Under some circumstances there can be a disparity between two ESXi ConfigStore data pertaining to configured firewall rules for some services.
Due to order in the which firewall rules are re-applied (from the ConfigStore data), following ESXi firewall rule refresh operations (either pushed from vCenter or manually performed by an ESXi administrator), this can result in an unintended 'enabled: false' value being applied for the firewall rule of a service (e.g. CMMDS and RDT here).

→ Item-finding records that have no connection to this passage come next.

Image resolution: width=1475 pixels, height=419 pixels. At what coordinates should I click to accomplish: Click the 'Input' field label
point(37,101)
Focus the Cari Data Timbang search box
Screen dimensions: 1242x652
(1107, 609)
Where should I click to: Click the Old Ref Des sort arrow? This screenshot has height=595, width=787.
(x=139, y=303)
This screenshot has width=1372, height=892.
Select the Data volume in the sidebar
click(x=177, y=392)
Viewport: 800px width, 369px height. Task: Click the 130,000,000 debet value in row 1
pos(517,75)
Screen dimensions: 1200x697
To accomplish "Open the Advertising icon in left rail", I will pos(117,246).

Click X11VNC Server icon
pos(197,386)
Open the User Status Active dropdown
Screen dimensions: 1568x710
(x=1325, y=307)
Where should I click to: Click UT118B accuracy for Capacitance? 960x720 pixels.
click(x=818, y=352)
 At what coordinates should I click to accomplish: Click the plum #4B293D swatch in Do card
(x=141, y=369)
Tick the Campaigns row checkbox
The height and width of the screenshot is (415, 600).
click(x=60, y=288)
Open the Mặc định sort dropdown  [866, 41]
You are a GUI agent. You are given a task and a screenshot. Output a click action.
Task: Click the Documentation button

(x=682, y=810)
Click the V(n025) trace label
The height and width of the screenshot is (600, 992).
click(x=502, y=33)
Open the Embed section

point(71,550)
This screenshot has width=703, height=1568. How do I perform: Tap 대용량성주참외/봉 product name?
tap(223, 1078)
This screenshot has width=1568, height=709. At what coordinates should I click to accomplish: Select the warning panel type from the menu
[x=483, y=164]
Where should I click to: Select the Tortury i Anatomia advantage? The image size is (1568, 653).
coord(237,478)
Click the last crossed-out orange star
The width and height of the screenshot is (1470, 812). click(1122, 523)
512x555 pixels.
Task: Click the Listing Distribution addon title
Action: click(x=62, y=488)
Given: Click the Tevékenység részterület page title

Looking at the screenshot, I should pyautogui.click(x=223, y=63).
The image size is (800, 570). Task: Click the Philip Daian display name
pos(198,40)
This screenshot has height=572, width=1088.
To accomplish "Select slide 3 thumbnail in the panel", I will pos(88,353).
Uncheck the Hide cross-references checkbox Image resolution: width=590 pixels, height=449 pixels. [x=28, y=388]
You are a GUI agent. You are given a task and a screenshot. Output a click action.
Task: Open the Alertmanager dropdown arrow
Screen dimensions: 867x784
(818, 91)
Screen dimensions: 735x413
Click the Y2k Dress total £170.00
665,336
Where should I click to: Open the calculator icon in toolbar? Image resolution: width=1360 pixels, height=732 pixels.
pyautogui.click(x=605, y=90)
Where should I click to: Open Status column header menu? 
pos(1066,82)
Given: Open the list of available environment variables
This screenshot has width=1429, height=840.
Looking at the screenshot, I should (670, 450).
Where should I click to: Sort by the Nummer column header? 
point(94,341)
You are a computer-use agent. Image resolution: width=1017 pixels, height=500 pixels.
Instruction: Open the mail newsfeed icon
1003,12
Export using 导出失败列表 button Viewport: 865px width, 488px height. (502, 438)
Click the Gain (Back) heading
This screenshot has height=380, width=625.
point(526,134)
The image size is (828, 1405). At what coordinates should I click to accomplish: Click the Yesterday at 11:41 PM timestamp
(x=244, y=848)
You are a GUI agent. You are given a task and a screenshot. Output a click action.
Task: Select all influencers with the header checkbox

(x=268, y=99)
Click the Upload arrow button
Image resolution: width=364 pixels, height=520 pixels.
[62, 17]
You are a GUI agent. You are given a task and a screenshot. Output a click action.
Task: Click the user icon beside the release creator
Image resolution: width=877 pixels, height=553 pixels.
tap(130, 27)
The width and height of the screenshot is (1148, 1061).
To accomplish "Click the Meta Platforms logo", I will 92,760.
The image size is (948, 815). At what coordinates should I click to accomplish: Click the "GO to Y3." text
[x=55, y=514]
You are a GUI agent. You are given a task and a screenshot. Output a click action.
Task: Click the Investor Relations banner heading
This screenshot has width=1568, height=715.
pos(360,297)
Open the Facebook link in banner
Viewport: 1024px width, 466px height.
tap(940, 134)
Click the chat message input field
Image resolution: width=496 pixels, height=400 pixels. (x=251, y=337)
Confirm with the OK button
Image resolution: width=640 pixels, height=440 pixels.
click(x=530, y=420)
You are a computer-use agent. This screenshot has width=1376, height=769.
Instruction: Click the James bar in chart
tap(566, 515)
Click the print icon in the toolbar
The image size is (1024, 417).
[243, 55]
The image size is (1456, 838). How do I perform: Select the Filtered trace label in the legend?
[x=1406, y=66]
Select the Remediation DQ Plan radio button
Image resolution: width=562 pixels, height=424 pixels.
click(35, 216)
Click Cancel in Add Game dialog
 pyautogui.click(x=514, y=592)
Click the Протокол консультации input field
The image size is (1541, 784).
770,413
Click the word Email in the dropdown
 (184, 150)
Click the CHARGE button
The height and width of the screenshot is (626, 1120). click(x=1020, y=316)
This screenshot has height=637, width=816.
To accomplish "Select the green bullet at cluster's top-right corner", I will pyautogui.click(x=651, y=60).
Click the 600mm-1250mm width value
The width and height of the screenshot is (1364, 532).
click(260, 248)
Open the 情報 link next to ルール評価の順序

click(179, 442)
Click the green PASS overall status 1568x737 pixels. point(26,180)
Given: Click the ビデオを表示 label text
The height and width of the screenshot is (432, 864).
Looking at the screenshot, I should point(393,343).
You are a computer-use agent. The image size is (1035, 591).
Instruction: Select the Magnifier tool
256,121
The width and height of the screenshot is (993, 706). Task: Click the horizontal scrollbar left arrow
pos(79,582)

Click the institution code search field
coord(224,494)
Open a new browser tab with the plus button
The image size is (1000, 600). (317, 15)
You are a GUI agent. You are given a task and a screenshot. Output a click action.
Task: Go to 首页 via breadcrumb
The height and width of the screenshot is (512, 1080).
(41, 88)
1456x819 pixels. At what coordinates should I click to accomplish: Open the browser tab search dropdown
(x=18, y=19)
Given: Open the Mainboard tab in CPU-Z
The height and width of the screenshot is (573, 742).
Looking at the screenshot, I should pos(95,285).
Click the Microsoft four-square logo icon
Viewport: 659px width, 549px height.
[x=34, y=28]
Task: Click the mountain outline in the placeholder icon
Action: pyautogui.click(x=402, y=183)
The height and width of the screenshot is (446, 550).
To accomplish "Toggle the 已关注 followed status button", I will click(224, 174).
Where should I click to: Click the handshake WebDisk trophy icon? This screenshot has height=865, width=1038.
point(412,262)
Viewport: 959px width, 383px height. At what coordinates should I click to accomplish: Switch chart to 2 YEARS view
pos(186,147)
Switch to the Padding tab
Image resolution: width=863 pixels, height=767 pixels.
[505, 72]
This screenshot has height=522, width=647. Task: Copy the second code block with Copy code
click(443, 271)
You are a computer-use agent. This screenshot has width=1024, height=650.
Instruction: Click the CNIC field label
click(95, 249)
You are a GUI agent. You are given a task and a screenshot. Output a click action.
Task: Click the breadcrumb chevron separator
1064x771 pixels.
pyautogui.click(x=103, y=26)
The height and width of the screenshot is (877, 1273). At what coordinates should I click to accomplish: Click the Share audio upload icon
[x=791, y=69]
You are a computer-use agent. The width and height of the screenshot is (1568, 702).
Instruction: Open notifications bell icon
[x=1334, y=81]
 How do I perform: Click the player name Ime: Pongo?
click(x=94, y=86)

This results in the firewall rule for this service being disabled until the host is rebooted.

Example:

    Problematic node example output:

    [root@hostname:~]  cd /etc/vmware/configstore
    [root@hostname:~] /usr/lib/vmware/sqlite/bin/sqlite3 current-store-1
    SQLite version 3.7.17 2013-05-20 00:56:22
    Enter ".help" for instructions
    Enter SQL statements terminated with a ";"
    sqlite> .mode line
    sqlite> select  * from Config where Name='firewall_rule_sets' and Identifier='rdt';
        Component = esx
      ConfigGroup = network
             Name = firewall_rule_sets
       Identifier = rdt
     ModifiedTime = 2023-10-11 11:10:19
     CreationTime = 2023-04-23 09:12:10
          Version = 1.3
          Success = 1
    AutoConfValue = {"name": "rdt", "enabled": true}                  <---Normal
        UserValue = {"name": "rdt", "enabled": false}                 <---Abnormal
       VitalValue = {"name": "rdt", "num_clients": 0}
      CachedValue =
     DesiredValue =
         Revision = 35
         
         
    sqlite> select  * from Config where Name='firewall_rule_sets' and Identifier='cmmds';
        Component = esx
      ConfigGroup = network
             Name = firewall_rule_sets
       Identifier = cmmds
     ModifiedTime = 2023-10-11 11:10:19
     CreationTime = 2023-04-23 09:12:10
          Version = 1.3
          Success = 1
    AutoConfValue = {"name": "cmmds", "enabled": true}                  <---Normal
        UserValue = {"name": "cmmds", "enabled": false}                 <---Abnormal
       VitalValue = {"name": "cmmds", "num_clients": 0}
      CachedValue =
     DesiredValue =
         Revision = 35



Non-problematic node example output:

    [root@hostname:~] cd /etc/vmware/configstore
    [root@hostname:~] /usr/lib/vmware/sqlite/bin/sqlite3 current-store-1
    SQLite version 3.7.17 2013-05-20 00:56:22
    Enter ".help" for instructions
    Enter SQL statements terminated with a ";"
    sqlite> .mode line
    sqlite> select  * from Config where Name='firewall_rule_sets' and Identifier='rdt';
        Component = esx
      ConfigGroup = network
             Name = firewall_rule_sets
       Identifier = rdt
     ModifiedTime = 2023-10-12 15:03:02
     CreationTime = 2023-04-23 11:06:19
          Version = 1.3
          Success = 1
    AutoConfValue =
        UserValue = {"name": "rdt", "enabled": true}                 <---Normal
      CachedValue =
     DesiredValue =
         Revision = 35



These values can also be checked in less detail (but more quickly) using:

# configstorecli config current get -c esx -g network -k firewall_rule_sets -i cmmds
# configstorecli config current get -c esx -g network -k firewall_rule_sets -i rdt

Resolution

This issue is resolved in ESXi 8.0 U2 (build: 22380479) and in an upcoming ESXi patch for ESXi 7.0 U3 (P09).

Workaround:
If this issue is encountered, ESXi host reboot (either warm or cold) should clear the disabled firewall settings, for remediation of these settings in-situ and to avoid re-occurrence, please open a Support Request with VMware GS and reference this KB article.

Additional Information

Impact/Risks:
An ESXi host with the above settings configured may get isolated from the vSAN cluster and/or be unable to send data traffic to the other nodes following refresh of these firewall rules.